Campuses Make Way for the Worldwide Wiki

Do you wiki?

Almost sounds suggestive, d'esn’t it?

But while it is a trend on college campuses, where it may be bordering on a craze among the millennial generation, you can still get blank stares when you ask a grayer general audience about wikis.

Sometimes bundled into a product category that marketers at IBM and Microsoft call collaborative computing, the humble wiki is really little more than an accessible and editable Internet-based word processing document open to anyone with a Web browser.

If you’ve ever worked on a memo or letter with a co-worker and taken turns sitting at the keyboard typing in new copy, revisions and edits, you’ve got the basic concept of a wiki. Except that since it’s Web-based, you and your partner do not have to be in the same room. You just need to be on the same planet. Or perhaps you could be on another planet if you have a good enough wireless connection.

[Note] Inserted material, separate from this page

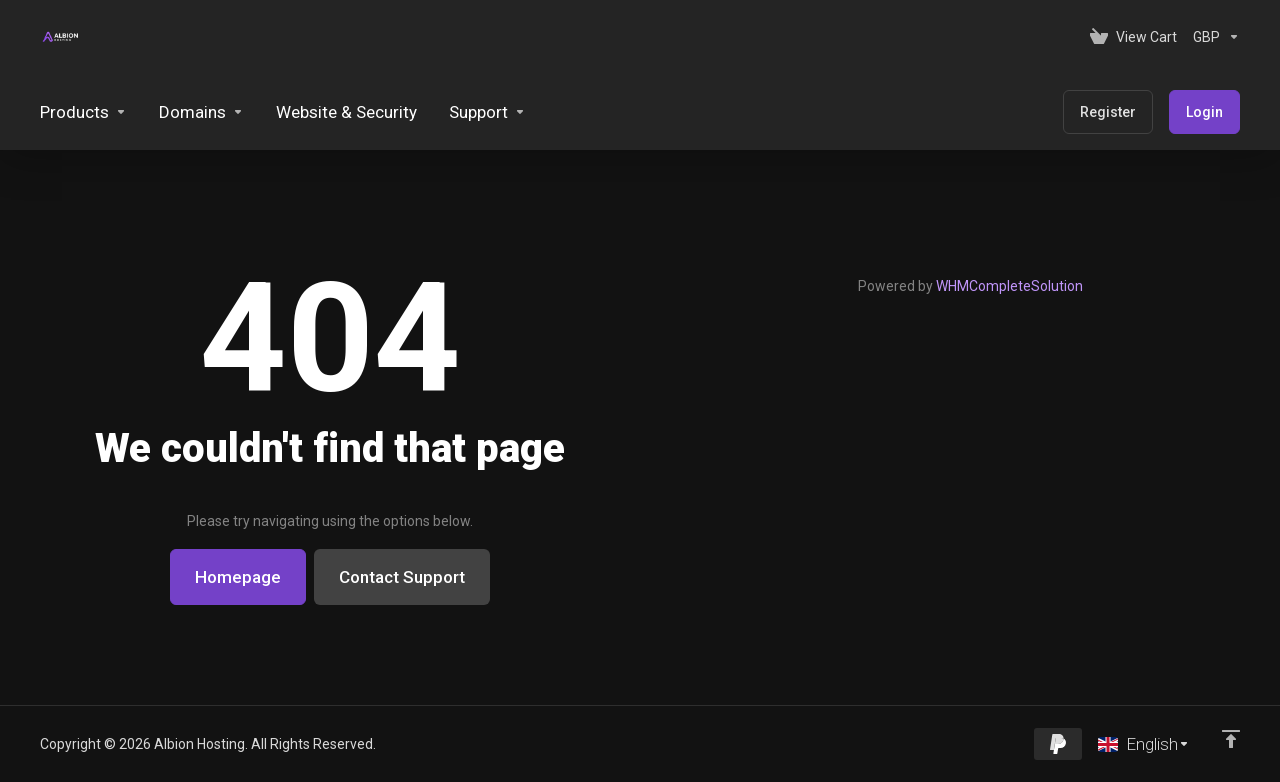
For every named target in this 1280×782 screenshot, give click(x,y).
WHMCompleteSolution (1009, 286)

All software marketing hype aside, the key concept of the wiki is collaboration. Blogs are getting a lot of mainstream media, especially with the White House providing press credentials to journalistic bloggers. But while they are perhaps cousin technologies, a wiki is not a blog. In a political blog, for example, one writer opines that Social Security is going bankrupt and must be fixed, and the next writer shoots back: “You’re an idiot! Social Security is fine the way it is.” This is a debate, a sort of text version of Fox News, but it is not collaboration.

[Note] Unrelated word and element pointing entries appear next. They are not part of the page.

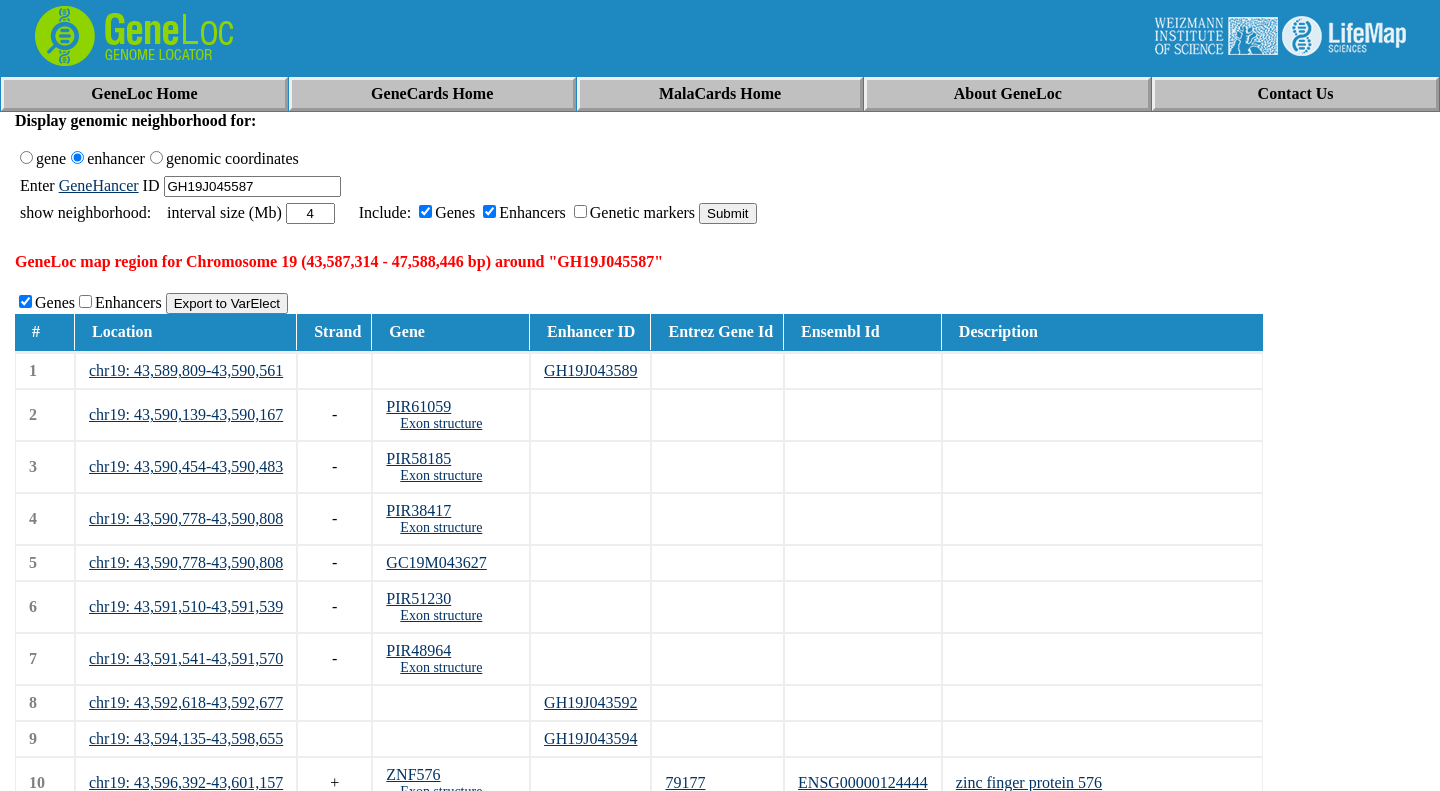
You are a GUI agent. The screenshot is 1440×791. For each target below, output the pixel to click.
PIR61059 (418, 406)
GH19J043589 (590, 370)
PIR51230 (418, 598)
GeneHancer (99, 185)
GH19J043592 (590, 702)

Where blogs provoke debate, wikis promote cooperation. As some campuses are already discovering, a wiki is an excellent tool for writers who might want to collaborate on a short story or perhaps even an epic novel.

Wikis are also excellent for assembling information as with the already well-known Wikipedia. The best wikis are a place where knowledge, experience and talent can be shared.

In fact, if you want to try your hand at doing the wiki, one place to start is Wikitravel, (http://wikitravel.org/en/Main_Page) which describes itself as “a project to create a free, complete, up-to-date and reliable world-wide travel guide.” So far, this wiki’s organizers boast, “we have 3600 destination guides and other articles written and edited by Wikitravellers from around the globe.” Here’s your chance to play travel writer and tell about your favorite paradise island or quaint village, or just add some local information about your hometown.

One of the best things about Wikitravel is that it has maintained the spirit of simplicity that is at the heart of the wiki philosophy. This is not always the case. Some of the wikis, especially ones maintained by techies, may remind you of the pre-Web brower Internet, which anyone could use as long as they were fluent in Unix command language. By contrast, Wikitravel offers straightforward access to a page where you can write your heart out, and d'es not even require a user name or password. You just find the area you want to write about and add your knowledge and experience.

Of course, as with all other Web tools, the wiki is subject to abuse. Some wikis require user names and passwords and have wiki police prowling for marketers, spammers and vandals who place commercial or inappropriate content in the wiki, or use the edit function to trash the contributions of others. Certainly colleges will not be immune to such nefarious activity, but self policing by the user community and the sheer volume of wikis may help discourage abuse. How many hackers are going to hunt up an English department wiki for Wordsworth lovers?

With the promise of promoting the cooperative gathering and sharing of knowledge, which sometimes seems like an educational ideal lost in the mists of the Medieval university, the wiki should not be ignored. And as the wiki craze reaches the level where worry warts fret that yet another technology is becoming addictive, that is probably the least of our worries.